Just because a security app came pre-installed on your PC does not mean that it’s the best one for you. At the very least, check that it’s one of the top choices in independent reviews. And if your anti-virus subscription is expiring, it might be time to try something else. (And if you’ve got auto-renew enabled, check your credit card bill, eh.)
Each year I revisit this topic — what’s the best anti-virus app (PC security suite)? I’ve installed several of the top products on different PCs. I generally don’t use the free versions, although many of my clients do. All are annual subscriptions. Some subscriptions (licenses) allow you to install the product on more than one PC and on your mobile devices.
None of theses products are perfect. Each has its pros and cons. All generally have a crisp design using the “traffic light” red-yellow-green color scheme and large buttons. Some allow you to schedule automatic scans; others use “real-time protection” to continuously monitor activities on your PC without the need / ability to schedule scans. Some make it easy to check scan reports; others require several clicks to get to reports (which vary in value).
Computer security companies appear to have concluded that the typical consumer just wants to “set and forget” anti-virus apps, trusting the factory settings and trusting that malware will be detected and removed automatically. As a result, access to technical details has been increasingly reduced or hidden. As a design philosophy, this approach is much like you hiring one or more security guards for your home or business.
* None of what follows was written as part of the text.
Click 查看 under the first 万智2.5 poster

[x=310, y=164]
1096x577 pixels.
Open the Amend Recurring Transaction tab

You assume guards will keep their “bad guys” lists up-to-date, as well as attend ongoing training classes for their security skills. “Handy guard” version 1.0, 2.0, etc. And they only bother you when something exceptional occurs.
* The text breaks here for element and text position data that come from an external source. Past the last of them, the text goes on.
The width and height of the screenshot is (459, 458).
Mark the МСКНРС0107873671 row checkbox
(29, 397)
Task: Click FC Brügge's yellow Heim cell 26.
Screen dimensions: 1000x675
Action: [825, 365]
Well, even the most trusted guards and butlers may have a bad day or experience a lapse in judgment. A “set it and forget it” approach can be flawed. (Completely delegating or outsourcing responsibility has its limits, eh.) That’s why I recommend two security apps, the second being Malwarebytes Anti-Malware, which is exceptional at detecting unwanted items that other branded apps do not.
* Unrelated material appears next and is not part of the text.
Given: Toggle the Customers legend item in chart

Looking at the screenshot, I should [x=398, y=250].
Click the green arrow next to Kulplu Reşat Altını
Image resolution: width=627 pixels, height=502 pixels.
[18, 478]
Anyway, PC World’s recent “The quick and easy way to find the best antivirus software” article may help with your choice.
It’s enough to make your head spin, but there’s a really easy way to figure out which antivirus program is right for you. An independent testing organization called AV-Test spends its time figuring out the best antivirus programs for Windows, Mac, and Android users.
The company publishes its results a few times a year, and for Windows users it breaks down results by operating system version. AV-Test has yet to publish any results for Windows 10 since the latest report came out in June, but you can probably rely on the Windows 8.1 results for now.
Oh, another tip — if the app is available on Amazon.com, you might want to read the customer reviews as a reality check.